┌──

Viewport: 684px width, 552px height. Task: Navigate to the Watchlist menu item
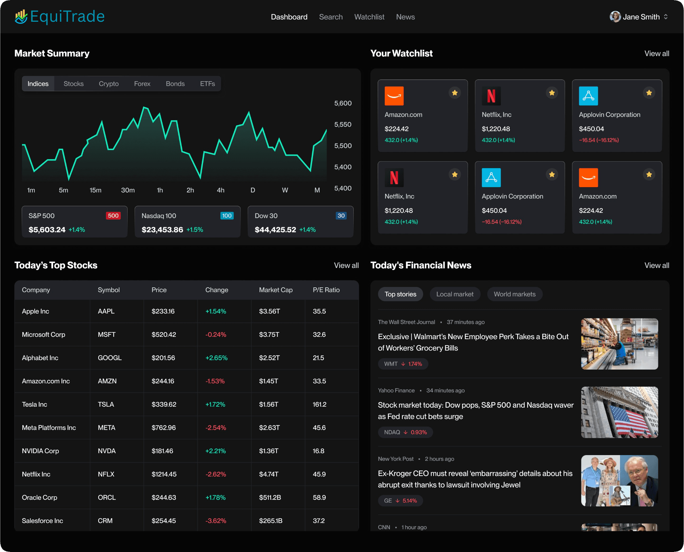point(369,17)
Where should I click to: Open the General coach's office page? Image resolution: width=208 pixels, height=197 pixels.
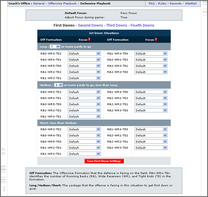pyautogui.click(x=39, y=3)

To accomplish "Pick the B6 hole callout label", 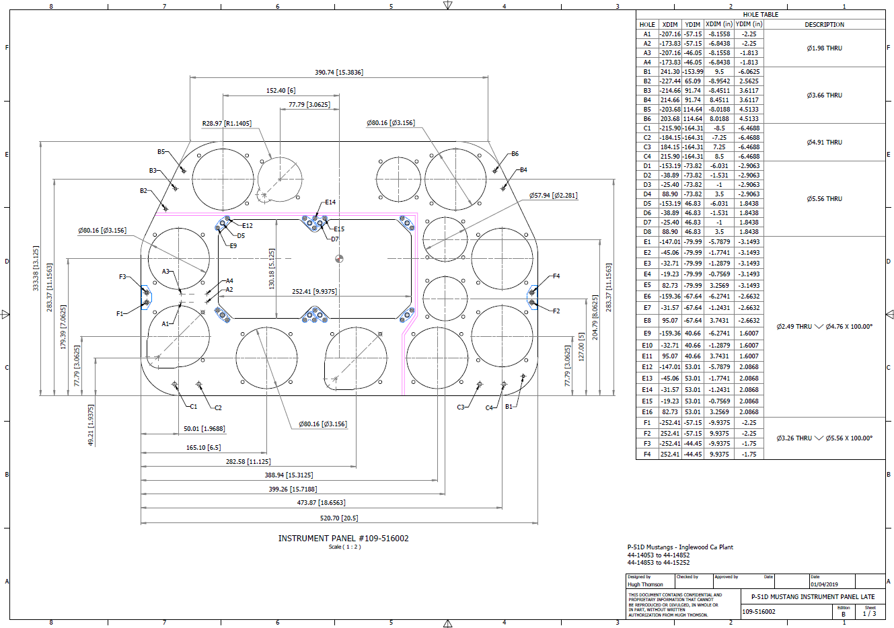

└──
┌──

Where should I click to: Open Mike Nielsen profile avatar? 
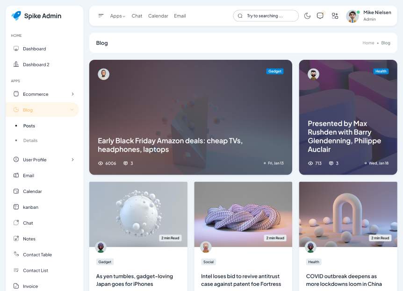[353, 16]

└──

### Requirement
Copy the lines again, requests included, starting with the one containing "Viewport: 684px width, 552px" and ending with the one containing "the B6 hole", with every coordinate in the answers multiplied by 2 and rounded to whole numbers, halves up. Leave the pictures out.

### Task answer
Viewport: 684px width, 552px height. Task: Navigate to the Watchlist menu item
point(738,34)
Where should I click to: Open the General coach's office page? Image resolution: width=208 pixels, height=197 pixels.
pyautogui.click(x=78, y=6)

To accomplish "Pick the B6 hole callout label", 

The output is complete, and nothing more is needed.